─── Quoted text

Wednesday 18 September 2013

small quietness

I set up my camp at Kilvrecht on Loch Rannoch`s southern shore. I wasn`t bivouacking under a fallen birch tree in the Black Wood, in the snow, like Robert MacFarlane . However, again inspired by his Wild Places,  I still want to experience what Nan Shepherd described of the Cairngorms: "No one knows the mountain completely who has not slept on it. As one slips over into sleep, the mind grows limpid; the body melts; perception alone remains. These moments of quiescent perceptiveness before sleep are amongst the most rewarding of the day. I am emptied of preoccupation, there is nothing between me and the earth and the sky."  [p91]

Leaving my tent I wandered for some hours along a trail skirting the Black Wood`s edge. At its upper tipping point I glimpsed a stretch of still water fenced in and almost hidden behind trees. There was no way in for eye or body to fully appreciate the lochen`s size or nature.
Then I found a lightly indented grass trail leading in to shoreside. 
Such quiet.... Sound-proofed against wind and tree sway. At my vision`s edge, the light plink and ripple of a trout jumping happened. And again. The sound of quietly falling leaves drifted over to me.
I stood and stretched down, feeling hamstrings strain and then relax. Friday, Saturday and Sunday I could have sat, stood, even swam, just here. And done nothing else.

In the early hours before dawn I was awoken by the cold and listened to and thought about two owls close by me, calling across the woods. High, clear night song, trailing off in wavelets. Soft as their feathers.






Monday 16 September 2013

Rannoch Moor


Parking the car at Rannoch station early on Saturday I prepared for my walk across the moor to Glencoe : took a selection from the stock of tinned sardines, oatcakes, apples and carrots. Plus some water bottles. (I really wouldn`t need these). I was walking east to west, into a vast and ancient sundial; each distant mountain reflecting sunlight and shadow in an ageless repeating sequence, augmented by the infinitely variable patterning of clouds and mists.
The walk was 12 miles across, carrying a heavy-enough rucksack. I knew Saturday`s weather was to be fair, Sunday`s execrable.

──────
─── Material

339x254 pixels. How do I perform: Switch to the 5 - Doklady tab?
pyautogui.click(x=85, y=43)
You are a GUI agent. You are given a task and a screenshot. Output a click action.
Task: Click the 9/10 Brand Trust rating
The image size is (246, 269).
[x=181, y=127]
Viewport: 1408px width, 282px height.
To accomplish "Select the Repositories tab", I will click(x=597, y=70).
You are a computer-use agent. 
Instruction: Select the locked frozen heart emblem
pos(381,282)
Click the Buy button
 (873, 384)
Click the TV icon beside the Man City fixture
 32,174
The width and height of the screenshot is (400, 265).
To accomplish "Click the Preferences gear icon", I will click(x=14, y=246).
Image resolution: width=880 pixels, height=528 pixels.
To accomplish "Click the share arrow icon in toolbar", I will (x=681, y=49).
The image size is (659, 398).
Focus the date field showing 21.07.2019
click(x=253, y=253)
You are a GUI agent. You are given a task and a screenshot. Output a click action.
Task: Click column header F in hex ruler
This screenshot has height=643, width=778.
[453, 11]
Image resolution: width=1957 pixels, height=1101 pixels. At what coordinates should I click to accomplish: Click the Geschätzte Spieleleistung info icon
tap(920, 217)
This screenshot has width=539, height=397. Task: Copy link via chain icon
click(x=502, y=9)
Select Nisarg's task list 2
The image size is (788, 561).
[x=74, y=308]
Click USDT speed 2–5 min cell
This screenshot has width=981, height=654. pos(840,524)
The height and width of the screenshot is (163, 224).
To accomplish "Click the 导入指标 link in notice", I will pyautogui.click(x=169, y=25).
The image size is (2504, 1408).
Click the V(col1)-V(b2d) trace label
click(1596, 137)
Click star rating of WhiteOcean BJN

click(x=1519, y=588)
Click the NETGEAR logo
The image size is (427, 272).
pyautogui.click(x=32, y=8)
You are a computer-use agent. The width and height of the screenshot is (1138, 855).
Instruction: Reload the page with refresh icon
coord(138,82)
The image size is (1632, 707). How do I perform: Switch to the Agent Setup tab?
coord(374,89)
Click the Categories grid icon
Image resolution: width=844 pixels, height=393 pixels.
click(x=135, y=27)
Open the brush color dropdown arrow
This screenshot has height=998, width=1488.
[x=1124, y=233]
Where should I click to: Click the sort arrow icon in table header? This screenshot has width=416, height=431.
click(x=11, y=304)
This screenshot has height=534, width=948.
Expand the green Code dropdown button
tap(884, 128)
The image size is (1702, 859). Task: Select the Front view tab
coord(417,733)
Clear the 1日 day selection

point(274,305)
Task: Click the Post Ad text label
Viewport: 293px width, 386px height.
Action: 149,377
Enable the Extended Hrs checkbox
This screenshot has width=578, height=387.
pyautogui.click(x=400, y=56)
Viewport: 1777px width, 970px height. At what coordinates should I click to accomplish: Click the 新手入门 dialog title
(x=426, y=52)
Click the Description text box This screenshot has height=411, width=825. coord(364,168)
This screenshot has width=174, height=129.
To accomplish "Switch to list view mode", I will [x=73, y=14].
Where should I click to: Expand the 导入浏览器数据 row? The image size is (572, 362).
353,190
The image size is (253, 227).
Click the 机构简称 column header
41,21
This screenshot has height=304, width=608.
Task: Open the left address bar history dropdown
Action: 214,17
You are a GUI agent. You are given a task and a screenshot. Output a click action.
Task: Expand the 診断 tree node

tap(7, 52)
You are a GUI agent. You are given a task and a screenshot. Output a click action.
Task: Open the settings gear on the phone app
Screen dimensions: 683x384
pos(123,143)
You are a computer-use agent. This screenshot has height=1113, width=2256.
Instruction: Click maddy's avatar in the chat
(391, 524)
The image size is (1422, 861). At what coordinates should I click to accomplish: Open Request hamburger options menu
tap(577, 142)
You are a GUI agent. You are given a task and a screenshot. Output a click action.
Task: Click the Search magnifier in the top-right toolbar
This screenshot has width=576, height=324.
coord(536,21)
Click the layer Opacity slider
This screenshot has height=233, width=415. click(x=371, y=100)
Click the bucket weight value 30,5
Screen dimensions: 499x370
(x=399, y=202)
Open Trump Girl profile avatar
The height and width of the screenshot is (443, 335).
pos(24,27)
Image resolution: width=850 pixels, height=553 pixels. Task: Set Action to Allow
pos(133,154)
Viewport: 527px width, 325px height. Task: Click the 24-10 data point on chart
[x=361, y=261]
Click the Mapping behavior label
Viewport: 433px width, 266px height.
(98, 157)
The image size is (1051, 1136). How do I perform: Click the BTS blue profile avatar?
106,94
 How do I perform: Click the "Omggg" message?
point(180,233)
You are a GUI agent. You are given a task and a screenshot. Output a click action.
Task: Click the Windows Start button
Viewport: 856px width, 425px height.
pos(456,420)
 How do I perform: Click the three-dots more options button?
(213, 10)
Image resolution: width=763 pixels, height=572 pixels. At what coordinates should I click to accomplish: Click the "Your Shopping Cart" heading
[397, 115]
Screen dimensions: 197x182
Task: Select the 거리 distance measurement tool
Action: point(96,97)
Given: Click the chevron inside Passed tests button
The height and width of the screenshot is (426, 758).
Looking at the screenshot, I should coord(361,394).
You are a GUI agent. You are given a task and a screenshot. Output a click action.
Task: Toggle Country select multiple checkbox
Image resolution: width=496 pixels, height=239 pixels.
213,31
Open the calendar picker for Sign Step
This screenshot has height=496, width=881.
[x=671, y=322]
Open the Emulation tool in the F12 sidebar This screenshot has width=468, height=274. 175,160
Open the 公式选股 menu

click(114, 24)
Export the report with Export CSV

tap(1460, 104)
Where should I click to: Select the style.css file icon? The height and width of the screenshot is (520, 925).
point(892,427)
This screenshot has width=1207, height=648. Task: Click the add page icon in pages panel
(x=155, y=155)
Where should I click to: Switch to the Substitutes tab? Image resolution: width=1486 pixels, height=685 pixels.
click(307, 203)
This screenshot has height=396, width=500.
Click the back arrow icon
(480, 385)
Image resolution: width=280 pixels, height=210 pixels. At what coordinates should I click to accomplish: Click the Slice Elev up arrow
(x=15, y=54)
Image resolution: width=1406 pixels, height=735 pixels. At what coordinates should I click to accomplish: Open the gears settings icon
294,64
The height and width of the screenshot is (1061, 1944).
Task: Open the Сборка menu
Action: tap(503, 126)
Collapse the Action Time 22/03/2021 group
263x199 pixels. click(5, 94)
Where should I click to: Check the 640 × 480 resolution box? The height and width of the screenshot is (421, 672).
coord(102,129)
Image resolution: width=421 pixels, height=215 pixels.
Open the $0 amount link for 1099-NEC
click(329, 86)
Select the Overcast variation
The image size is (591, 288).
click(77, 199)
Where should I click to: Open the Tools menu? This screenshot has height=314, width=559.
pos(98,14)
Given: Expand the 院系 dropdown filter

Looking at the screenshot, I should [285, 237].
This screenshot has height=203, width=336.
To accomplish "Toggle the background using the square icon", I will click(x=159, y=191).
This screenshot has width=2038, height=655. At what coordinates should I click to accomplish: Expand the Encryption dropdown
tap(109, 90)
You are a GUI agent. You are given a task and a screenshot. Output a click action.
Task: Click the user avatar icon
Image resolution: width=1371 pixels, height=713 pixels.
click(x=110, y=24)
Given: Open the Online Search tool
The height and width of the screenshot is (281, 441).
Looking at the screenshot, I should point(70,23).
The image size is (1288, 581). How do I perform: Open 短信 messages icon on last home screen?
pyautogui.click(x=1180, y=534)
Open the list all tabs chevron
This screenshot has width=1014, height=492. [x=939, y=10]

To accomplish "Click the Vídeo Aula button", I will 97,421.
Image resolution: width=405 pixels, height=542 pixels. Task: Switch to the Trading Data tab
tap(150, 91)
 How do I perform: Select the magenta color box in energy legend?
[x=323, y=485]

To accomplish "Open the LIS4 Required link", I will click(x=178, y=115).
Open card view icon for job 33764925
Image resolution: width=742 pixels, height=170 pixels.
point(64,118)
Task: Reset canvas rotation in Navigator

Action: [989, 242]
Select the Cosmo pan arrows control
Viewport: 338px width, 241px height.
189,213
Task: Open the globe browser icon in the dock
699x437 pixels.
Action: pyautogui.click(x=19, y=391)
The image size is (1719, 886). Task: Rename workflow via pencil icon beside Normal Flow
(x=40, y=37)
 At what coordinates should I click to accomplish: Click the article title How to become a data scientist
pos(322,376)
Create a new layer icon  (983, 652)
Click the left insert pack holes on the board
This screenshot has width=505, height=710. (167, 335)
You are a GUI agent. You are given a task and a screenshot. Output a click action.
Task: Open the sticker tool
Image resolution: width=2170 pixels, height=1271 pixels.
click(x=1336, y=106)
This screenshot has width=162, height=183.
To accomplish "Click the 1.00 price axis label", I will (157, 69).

──────

• [Given task 1]: In the Rannoch journal entries, where did the writer park the car before the walk across the moor?
• [Given task 2]: Do these statements agree with the Rannoch journal entries? Answer yes or no for each, and quote the words from the entries that decide it. (a) The walk across the moor was 12 miles. (b) Two owls woke the writer before dawn. (c) The writer heard a trout jumping at the still water.

• [Task result 1]: At Rannoch station.

• [Task result 2]:
(a) Yes: "The walk was 12 miles across"
(b) No: "I was awoken by the cold"
(c) Yes: "the light plink and ripple of a trout jumping happened"